:: Saved entries ::
-*-

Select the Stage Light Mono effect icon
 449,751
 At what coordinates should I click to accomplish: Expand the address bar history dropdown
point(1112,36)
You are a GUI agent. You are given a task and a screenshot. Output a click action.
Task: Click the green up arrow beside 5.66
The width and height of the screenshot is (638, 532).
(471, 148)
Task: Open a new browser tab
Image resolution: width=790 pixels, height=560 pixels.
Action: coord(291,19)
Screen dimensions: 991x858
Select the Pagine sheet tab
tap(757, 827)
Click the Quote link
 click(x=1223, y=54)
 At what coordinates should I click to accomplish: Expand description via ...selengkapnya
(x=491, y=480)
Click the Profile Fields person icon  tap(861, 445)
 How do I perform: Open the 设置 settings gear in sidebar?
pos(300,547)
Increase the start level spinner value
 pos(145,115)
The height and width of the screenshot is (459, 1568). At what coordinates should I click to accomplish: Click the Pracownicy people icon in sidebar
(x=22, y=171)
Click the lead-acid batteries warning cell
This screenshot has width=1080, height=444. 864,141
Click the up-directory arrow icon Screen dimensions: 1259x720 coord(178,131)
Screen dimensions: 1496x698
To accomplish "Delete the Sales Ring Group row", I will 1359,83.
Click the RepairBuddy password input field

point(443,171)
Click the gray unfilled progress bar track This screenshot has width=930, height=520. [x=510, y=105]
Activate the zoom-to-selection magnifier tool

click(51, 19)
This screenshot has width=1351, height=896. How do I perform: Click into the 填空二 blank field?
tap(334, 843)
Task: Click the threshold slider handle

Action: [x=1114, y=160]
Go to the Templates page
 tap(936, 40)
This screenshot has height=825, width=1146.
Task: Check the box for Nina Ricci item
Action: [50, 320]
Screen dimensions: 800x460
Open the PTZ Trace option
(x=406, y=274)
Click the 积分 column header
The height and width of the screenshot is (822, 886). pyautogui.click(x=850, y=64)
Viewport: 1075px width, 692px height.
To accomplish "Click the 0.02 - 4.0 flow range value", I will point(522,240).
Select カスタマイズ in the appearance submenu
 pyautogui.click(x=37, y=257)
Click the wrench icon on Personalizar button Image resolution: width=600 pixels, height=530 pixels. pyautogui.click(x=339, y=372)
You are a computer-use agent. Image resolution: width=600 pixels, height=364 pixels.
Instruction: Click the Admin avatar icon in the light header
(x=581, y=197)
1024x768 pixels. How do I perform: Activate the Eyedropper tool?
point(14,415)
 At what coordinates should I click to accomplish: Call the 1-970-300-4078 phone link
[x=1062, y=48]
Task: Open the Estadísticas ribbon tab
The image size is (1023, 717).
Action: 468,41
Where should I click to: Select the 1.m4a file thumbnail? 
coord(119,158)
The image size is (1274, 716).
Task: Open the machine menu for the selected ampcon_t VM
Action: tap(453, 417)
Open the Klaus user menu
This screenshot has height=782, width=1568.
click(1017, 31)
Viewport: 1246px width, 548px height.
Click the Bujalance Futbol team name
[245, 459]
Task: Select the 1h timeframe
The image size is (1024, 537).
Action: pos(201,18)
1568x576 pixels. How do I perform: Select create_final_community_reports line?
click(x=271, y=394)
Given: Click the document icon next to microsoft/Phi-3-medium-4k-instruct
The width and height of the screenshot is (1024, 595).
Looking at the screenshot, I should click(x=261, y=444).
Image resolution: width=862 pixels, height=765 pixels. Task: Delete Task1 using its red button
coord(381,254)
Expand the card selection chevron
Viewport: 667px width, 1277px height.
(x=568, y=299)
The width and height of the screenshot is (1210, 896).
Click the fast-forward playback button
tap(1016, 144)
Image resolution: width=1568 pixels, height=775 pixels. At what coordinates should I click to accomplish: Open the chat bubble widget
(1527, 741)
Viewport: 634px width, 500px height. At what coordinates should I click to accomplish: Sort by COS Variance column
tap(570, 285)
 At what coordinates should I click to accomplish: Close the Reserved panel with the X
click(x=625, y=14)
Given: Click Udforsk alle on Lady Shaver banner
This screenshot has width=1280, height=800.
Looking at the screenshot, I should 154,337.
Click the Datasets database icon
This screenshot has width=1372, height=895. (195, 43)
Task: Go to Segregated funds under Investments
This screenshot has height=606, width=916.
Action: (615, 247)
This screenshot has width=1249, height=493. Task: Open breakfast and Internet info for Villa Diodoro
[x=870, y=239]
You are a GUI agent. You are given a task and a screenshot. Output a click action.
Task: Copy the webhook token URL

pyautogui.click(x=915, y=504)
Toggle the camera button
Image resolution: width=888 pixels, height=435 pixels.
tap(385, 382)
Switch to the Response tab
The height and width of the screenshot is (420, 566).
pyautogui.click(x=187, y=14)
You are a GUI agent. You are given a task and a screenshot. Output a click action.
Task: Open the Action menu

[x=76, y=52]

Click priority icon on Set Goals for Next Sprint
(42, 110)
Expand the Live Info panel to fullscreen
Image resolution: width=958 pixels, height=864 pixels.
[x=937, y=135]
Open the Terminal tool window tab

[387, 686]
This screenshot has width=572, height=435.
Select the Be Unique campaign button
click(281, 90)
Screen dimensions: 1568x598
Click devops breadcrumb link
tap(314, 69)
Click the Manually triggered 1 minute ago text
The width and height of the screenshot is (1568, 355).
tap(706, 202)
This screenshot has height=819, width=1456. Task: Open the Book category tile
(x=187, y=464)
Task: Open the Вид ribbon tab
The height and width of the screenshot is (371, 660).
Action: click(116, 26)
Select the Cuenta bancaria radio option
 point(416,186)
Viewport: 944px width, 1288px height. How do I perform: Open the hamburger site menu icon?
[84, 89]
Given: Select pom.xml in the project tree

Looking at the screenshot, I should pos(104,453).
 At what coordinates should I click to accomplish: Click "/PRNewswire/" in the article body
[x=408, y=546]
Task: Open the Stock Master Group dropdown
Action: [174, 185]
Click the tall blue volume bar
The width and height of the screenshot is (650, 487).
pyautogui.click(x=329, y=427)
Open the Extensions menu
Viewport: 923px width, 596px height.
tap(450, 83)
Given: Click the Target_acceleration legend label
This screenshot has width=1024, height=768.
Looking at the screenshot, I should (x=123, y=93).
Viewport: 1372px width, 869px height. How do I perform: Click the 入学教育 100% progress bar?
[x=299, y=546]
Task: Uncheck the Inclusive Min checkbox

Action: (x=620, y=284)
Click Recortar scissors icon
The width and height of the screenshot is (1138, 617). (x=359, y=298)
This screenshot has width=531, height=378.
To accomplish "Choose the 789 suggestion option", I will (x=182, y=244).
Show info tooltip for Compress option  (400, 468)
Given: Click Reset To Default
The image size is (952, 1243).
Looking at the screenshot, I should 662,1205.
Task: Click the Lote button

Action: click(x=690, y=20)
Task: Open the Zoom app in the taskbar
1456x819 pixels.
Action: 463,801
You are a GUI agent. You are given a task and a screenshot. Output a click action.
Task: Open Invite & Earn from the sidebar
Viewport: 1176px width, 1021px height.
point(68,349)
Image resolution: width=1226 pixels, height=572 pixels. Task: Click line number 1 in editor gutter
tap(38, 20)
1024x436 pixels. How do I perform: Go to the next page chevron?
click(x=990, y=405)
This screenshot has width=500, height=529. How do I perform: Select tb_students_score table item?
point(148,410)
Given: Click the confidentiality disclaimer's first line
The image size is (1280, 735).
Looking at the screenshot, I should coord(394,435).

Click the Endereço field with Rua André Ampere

-*-

:: Exercise prompt ::
Reproduce all the records shown above, unchanged.

:: Task response ::
Select the Stage Light Mono effect icon
 449,751
 At what coordinates should I click to accomplish: Expand the address bar history dropdown
point(1112,36)
You are a GUI agent. You are given a task and a screenshot. Output a click action.
Task: Click the green up arrow beside 5.66
The width and height of the screenshot is (638, 532).
(471, 148)
Task: Open a new browser tab
Image resolution: width=790 pixels, height=560 pixels.
Action: coord(291,19)
Screen dimensions: 991x858
Select the Pagine sheet tab
tap(757, 827)
Click the Quote link
 click(x=1223, y=54)
 At what coordinates should I click to accomplish: Expand description via ...selengkapnya
(x=491, y=480)
Click the Profile Fields person icon  tap(861, 445)
 How do I perform: Open the 设置 settings gear in sidebar?
pos(300,547)
Increase the start level spinner value
 pos(145,115)
The height and width of the screenshot is (459, 1568). At what coordinates should I click to accomplish: Click the Pracownicy people icon in sidebar
(x=22, y=171)
Click the lead-acid batteries warning cell
This screenshot has width=1080, height=444. 864,141
Click the up-directory arrow icon Screen dimensions: 1259x720 coord(178,131)
Screen dimensions: 1496x698
To accomplish "Delete the Sales Ring Group row", I will 1359,83.
Click the RepairBuddy password input field

point(443,171)
Click the gray unfilled progress bar track This screenshot has width=930, height=520. [x=510, y=105]
Activate the zoom-to-selection magnifier tool

click(51, 19)
This screenshot has width=1351, height=896. How do I perform: Click into the 填空二 blank field?
tap(334, 843)
Task: Click the threshold slider handle

Action: [x=1114, y=160]
Go to the Templates page
 tap(936, 40)
This screenshot has height=825, width=1146.
Task: Check the box for Nina Ricci item
Action: [50, 320]
Screen dimensions: 800x460
Open the PTZ Trace option
(x=406, y=274)
Click the 积分 column header
The height and width of the screenshot is (822, 886). pyautogui.click(x=850, y=64)
Viewport: 1075px width, 692px height.
To accomplish "Click the 0.02 - 4.0 flow range value", I will point(522,240).
Select カスタマイズ in the appearance submenu
 pyautogui.click(x=37, y=257)
Click the wrench icon on Personalizar button Image resolution: width=600 pixels, height=530 pixels. pyautogui.click(x=339, y=372)
You are a computer-use agent. Image resolution: width=600 pixels, height=364 pixels.
Instruction: Click the Admin avatar icon in the light header
(x=581, y=197)
1024x768 pixels. How do I perform: Activate the Eyedropper tool?
point(14,415)
 At what coordinates should I click to accomplish: Call the 1-970-300-4078 phone link
[x=1062, y=48]
Task: Open the Estadísticas ribbon tab
The image size is (1023, 717).
Action: 468,41
Where should I click to: Select the 1.m4a file thumbnail? 
coord(119,158)
The image size is (1274, 716).
Task: Open the machine menu for the selected ampcon_t VM
Action: tap(453, 417)
Open the Klaus user menu
This screenshot has height=782, width=1568.
click(1017, 31)
Viewport: 1246px width, 548px height.
Click the Bujalance Futbol team name
[245, 459]
Task: Select the 1h timeframe
The image size is (1024, 537).
Action: pos(201,18)
1568x576 pixels. How do I perform: Select create_final_community_reports line?
click(x=271, y=394)
Given: Click the document icon next to microsoft/Phi-3-medium-4k-instruct
The width and height of the screenshot is (1024, 595).
Looking at the screenshot, I should click(x=261, y=444).
Image resolution: width=862 pixels, height=765 pixels. Task: Delete Task1 using its red button
coord(381,254)
Expand the card selection chevron
Viewport: 667px width, 1277px height.
(x=568, y=299)
The width and height of the screenshot is (1210, 896).
Click the fast-forward playback button
tap(1016, 144)
Image resolution: width=1568 pixels, height=775 pixels. At what coordinates should I click to accomplish: Open the chat bubble widget
(1527, 741)
Viewport: 634px width, 500px height. At what coordinates should I click to accomplish: Sort by COS Variance column
tap(570, 285)
 At what coordinates should I click to accomplish: Close the Reserved panel with the X
click(x=625, y=14)
Given: Click Udforsk alle on Lady Shaver banner
This screenshot has width=1280, height=800.
Looking at the screenshot, I should 154,337.
Click the Datasets database icon
This screenshot has width=1372, height=895. (195, 43)
Task: Go to Segregated funds under Investments
This screenshot has height=606, width=916.
Action: (615, 247)
This screenshot has width=1249, height=493. Task: Open breakfast and Internet info for Villa Diodoro
[x=870, y=239]
You are a GUI agent. You are given a task and a screenshot. Output a click action.
Task: Copy the webhook token URL

pyautogui.click(x=915, y=504)
Toggle the camera button
Image resolution: width=888 pixels, height=435 pixels.
tap(385, 382)
Switch to the Response tab
The height and width of the screenshot is (420, 566).
pyautogui.click(x=187, y=14)
You are a GUI agent. You are given a task and a screenshot. Output a click action.
Task: Open the Action menu

[x=76, y=52]

Click priority icon on Set Goals for Next Sprint
(42, 110)
Expand the Live Info panel to fullscreen
Image resolution: width=958 pixels, height=864 pixels.
[x=937, y=135]
Open the Terminal tool window tab

[387, 686]
This screenshot has width=572, height=435.
Select the Be Unique campaign button
click(281, 90)
Screen dimensions: 1568x598
Click devops breadcrumb link
tap(314, 69)
Click the Manually triggered 1 minute ago text
The width and height of the screenshot is (1568, 355).
tap(706, 202)
This screenshot has height=819, width=1456. Task: Open the Book category tile
(x=187, y=464)
Task: Open the Вид ribbon tab
The height and width of the screenshot is (371, 660).
Action: click(116, 26)
Select the Cuenta bancaria radio option
 point(416,186)
Viewport: 944px width, 1288px height. How do I perform: Open the hamburger site menu icon?
[84, 89]
Given: Select pom.xml in the project tree

Looking at the screenshot, I should pos(104,453).
 At what coordinates should I click to accomplish: Click "/PRNewswire/" in the article body
[x=408, y=546]
Task: Open the Stock Master Group dropdown
Action: [174, 185]
Click the tall blue volume bar
The width and height of the screenshot is (650, 487).
pyautogui.click(x=329, y=427)
Open the Extensions menu
Viewport: 923px width, 596px height.
tap(450, 83)
Given: Click the Target_acceleration legend label
This screenshot has width=1024, height=768.
Looking at the screenshot, I should (x=123, y=93).
Viewport: 1372px width, 869px height. How do I perform: Click the 入学教育 100% progress bar?
[x=299, y=546]
Task: Uncheck the Inclusive Min checkbox

Action: (x=620, y=284)
Click Recortar scissors icon
The width and height of the screenshot is (1138, 617). (x=359, y=298)
This screenshot has width=531, height=378.
To accomplish "Choose the 789 suggestion option", I will (x=182, y=244).
Show info tooltip for Compress option  (400, 468)
Given: Click Reset To Default
The image size is (952, 1243).
Looking at the screenshot, I should 662,1205.
Task: Click the Lote button

Action: click(x=690, y=20)
Task: Open the Zoom app in the taskbar
1456x819 pixels.
Action: 463,801
You are a GUI agent. You are given a task and a screenshot. Output a click action.
Task: Open Invite & Earn from the sidebar
Viewport: 1176px width, 1021px height.
point(68,349)
Image resolution: width=1226 pixels, height=572 pixels. Task: Click line number 1 in editor gutter
tap(38, 20)
1024x436 pixels. How do I perform: Go to the next page chevron?
click(x=990, y=405)
This screenshot has width=500, height=529. How do I perform: Select tb_students_score table item?
point(148,410)
Given: Click the confidentiality disclaimer's first line
The image size is (1280, 735).
Looking at the screenshot, I should coord(394,435).

Click the Endereço field with Rua André Ampere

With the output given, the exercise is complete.